** START MATERIAL **
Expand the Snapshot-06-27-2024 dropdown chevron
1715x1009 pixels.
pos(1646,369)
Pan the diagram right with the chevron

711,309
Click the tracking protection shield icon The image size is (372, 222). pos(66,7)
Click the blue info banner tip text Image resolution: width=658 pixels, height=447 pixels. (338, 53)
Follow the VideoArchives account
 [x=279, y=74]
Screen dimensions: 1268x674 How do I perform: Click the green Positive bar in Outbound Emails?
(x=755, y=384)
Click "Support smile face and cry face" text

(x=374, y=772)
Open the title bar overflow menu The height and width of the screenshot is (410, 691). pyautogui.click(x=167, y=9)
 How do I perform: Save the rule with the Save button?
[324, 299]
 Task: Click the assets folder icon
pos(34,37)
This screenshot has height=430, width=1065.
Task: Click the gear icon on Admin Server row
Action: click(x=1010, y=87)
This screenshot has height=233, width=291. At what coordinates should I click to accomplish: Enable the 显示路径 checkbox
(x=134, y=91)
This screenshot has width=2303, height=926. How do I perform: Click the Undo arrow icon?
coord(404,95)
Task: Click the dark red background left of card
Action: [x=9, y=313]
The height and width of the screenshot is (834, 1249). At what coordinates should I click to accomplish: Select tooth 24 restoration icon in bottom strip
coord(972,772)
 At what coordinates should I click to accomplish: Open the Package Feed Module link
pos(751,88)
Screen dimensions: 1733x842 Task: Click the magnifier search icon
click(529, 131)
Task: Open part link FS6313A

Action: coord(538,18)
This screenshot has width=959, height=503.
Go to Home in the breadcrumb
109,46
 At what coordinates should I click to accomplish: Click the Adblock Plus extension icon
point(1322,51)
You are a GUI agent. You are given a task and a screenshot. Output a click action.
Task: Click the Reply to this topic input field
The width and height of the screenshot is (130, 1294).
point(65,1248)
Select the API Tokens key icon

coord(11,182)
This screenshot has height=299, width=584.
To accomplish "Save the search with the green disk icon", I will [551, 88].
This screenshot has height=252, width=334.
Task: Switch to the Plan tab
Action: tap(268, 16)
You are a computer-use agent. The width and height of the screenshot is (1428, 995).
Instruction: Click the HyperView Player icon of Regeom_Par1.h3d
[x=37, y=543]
** END MATERIAL **
* [TASK REQUIREMENTS] Pick out each line of the records containing the word "perform" and copy those lines.

* [RESULT OF THE EXERCISE]
Screen dimensions: 1268x674 How do I perform: Click the green Positive bar in Outbound Emails?
 How do I perform: Save the rule with the Save button?
This screenshot has width=2303, height=926. How do I perform: Click the Undo arrow icon?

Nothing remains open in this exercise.